=== Directions ===
Copy all lines in the material holding the string "blue".

=== Provided information ===

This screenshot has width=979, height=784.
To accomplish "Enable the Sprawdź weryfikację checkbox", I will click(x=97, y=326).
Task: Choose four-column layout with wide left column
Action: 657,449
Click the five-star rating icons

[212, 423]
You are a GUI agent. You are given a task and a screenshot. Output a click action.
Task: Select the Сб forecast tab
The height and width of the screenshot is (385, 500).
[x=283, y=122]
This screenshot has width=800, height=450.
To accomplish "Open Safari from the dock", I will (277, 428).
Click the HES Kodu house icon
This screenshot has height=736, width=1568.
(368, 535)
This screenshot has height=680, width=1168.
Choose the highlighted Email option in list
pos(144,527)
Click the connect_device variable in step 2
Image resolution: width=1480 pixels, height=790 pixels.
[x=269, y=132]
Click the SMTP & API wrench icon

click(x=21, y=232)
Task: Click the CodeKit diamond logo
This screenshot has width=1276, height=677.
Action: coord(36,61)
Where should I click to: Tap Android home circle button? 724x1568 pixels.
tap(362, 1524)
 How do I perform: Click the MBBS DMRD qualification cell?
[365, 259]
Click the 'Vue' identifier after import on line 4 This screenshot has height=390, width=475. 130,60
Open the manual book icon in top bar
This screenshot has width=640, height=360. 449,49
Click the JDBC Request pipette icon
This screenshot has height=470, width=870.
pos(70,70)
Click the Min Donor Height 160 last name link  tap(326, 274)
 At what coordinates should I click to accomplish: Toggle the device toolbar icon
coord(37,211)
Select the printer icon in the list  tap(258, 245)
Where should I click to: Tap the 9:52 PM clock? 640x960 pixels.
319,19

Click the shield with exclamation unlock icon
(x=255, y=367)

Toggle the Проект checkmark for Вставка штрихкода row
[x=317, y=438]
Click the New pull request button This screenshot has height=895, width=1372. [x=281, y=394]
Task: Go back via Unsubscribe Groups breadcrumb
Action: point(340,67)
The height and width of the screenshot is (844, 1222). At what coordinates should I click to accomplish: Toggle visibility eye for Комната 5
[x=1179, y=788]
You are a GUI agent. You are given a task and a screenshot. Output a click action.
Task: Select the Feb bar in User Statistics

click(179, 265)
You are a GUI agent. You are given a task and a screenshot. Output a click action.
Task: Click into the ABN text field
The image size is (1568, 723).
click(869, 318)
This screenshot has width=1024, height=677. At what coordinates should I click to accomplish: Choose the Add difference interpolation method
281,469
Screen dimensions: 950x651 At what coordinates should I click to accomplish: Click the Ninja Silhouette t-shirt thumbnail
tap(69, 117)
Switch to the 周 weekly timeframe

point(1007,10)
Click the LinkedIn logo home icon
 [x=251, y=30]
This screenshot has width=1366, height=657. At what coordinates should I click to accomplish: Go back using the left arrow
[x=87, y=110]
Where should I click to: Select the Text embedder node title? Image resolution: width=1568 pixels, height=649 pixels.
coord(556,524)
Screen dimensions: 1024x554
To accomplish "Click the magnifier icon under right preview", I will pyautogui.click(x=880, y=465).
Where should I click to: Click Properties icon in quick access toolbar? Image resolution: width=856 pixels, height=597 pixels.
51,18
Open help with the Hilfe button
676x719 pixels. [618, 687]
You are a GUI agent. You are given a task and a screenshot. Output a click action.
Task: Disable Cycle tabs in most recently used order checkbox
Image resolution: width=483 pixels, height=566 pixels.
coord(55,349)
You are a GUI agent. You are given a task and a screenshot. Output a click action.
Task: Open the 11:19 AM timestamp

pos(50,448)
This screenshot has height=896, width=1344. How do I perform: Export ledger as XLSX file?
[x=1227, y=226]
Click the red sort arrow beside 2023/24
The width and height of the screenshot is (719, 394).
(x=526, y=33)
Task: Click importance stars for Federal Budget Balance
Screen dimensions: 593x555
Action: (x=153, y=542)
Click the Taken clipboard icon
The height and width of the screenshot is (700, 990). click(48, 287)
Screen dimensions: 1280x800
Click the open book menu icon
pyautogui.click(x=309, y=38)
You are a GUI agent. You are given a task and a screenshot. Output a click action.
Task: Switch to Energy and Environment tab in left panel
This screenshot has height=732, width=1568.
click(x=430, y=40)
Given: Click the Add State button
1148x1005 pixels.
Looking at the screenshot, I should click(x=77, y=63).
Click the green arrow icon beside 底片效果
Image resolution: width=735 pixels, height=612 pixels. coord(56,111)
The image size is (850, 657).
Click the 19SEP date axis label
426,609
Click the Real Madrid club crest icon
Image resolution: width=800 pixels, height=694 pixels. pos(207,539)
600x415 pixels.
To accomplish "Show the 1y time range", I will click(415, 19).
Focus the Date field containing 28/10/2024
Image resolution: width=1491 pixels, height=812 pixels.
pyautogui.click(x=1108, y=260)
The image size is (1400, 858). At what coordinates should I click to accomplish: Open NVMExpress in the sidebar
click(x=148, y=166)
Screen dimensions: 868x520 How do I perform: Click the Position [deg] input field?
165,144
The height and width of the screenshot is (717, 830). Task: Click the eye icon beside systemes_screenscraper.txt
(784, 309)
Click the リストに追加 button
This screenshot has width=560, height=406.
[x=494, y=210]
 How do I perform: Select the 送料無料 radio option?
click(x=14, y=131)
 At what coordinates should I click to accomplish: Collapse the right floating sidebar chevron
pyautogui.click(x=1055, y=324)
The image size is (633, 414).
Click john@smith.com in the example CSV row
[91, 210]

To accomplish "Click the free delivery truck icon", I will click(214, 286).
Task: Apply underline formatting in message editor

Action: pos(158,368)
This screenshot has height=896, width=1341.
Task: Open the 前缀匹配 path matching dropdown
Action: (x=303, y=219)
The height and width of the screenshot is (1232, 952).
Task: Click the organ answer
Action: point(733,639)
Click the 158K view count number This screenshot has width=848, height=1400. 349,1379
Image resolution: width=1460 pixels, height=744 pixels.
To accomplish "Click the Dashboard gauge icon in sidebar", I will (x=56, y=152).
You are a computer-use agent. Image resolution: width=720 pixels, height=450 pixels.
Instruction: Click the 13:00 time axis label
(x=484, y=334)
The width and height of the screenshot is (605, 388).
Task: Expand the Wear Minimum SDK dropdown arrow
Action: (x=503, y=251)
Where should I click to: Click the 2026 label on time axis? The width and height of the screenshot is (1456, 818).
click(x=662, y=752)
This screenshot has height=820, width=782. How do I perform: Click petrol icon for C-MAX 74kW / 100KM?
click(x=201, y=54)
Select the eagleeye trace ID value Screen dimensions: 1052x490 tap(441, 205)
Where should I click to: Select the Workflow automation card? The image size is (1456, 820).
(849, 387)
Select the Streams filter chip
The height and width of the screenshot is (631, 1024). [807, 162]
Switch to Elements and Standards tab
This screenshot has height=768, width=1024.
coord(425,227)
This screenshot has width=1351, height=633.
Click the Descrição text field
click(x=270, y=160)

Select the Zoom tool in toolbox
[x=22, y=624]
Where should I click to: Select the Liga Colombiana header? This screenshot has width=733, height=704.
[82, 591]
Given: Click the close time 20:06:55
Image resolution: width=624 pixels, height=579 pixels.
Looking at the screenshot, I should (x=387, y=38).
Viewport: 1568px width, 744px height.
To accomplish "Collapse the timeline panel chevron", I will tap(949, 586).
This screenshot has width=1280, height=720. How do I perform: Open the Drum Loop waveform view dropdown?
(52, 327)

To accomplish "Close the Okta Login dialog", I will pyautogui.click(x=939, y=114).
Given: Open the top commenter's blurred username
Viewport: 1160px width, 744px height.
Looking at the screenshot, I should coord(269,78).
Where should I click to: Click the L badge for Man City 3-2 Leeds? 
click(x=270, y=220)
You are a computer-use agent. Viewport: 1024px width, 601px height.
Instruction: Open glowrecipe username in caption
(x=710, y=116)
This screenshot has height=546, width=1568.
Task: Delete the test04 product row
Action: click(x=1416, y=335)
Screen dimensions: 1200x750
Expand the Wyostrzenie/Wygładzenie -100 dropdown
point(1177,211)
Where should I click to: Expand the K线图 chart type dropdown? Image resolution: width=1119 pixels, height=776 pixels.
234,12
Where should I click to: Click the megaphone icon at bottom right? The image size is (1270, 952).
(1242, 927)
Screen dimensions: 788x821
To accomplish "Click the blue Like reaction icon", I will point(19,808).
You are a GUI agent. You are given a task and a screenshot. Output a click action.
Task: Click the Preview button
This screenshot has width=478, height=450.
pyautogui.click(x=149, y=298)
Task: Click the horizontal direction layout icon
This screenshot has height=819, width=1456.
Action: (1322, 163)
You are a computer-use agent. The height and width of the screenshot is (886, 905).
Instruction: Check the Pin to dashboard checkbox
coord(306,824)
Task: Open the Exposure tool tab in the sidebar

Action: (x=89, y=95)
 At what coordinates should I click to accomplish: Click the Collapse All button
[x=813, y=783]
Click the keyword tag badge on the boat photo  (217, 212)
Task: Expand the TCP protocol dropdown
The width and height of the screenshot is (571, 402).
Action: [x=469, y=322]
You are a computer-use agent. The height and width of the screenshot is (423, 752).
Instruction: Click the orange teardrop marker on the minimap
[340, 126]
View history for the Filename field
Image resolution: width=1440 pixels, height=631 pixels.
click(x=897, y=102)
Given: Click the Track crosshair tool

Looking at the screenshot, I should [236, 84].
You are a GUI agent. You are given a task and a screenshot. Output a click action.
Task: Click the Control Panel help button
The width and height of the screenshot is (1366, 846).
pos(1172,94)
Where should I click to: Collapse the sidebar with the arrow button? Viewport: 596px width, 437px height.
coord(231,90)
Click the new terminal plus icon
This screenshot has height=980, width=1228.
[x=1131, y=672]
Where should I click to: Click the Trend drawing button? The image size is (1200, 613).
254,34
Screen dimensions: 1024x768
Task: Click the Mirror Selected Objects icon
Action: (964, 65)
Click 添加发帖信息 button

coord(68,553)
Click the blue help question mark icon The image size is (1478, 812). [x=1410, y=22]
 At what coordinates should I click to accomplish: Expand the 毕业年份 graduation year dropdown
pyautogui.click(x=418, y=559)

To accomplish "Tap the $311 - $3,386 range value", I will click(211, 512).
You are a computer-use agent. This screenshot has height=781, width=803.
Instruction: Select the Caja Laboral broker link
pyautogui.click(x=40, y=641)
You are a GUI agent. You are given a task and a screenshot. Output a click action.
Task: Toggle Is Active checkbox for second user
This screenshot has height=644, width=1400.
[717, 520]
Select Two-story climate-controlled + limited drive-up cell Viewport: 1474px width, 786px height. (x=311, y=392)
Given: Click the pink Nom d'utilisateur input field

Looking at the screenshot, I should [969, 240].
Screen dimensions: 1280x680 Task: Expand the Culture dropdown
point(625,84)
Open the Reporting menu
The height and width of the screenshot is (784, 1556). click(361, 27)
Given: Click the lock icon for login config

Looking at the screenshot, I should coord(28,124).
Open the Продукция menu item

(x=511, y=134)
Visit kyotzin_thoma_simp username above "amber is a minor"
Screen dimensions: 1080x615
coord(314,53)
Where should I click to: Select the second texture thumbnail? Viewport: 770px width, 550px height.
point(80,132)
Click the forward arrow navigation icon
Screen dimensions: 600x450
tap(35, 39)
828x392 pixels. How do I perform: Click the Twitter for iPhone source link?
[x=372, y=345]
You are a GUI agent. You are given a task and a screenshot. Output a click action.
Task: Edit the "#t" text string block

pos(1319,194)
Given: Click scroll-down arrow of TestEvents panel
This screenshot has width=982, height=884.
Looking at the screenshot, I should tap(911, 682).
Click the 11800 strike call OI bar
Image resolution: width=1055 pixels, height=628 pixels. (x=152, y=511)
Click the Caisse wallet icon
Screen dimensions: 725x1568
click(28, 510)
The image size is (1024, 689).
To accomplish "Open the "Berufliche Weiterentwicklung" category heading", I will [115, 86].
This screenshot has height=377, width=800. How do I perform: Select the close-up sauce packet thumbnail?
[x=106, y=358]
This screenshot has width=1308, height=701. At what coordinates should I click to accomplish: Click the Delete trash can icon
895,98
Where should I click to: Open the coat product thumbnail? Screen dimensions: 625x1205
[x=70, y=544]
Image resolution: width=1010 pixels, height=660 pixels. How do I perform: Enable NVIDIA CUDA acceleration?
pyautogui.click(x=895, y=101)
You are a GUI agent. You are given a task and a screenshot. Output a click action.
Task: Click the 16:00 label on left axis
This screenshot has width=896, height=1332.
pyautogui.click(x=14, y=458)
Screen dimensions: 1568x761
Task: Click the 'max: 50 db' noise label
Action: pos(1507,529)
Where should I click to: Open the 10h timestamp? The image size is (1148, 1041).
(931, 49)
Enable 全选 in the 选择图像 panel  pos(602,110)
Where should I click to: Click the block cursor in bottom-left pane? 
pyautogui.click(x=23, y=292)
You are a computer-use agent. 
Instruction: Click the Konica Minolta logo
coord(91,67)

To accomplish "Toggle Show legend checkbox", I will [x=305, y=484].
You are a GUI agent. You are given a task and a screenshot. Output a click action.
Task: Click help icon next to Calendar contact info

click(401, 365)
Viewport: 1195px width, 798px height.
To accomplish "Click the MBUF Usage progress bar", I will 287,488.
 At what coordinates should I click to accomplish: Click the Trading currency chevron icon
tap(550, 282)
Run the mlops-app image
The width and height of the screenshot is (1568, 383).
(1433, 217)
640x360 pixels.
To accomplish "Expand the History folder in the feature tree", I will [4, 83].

=== Written response ===
To accomplish "Click the blue Like reaction icon", I will point(19,808).
Click the blue help question mark icon The image size is (1478, 812). [x=1410, y=22]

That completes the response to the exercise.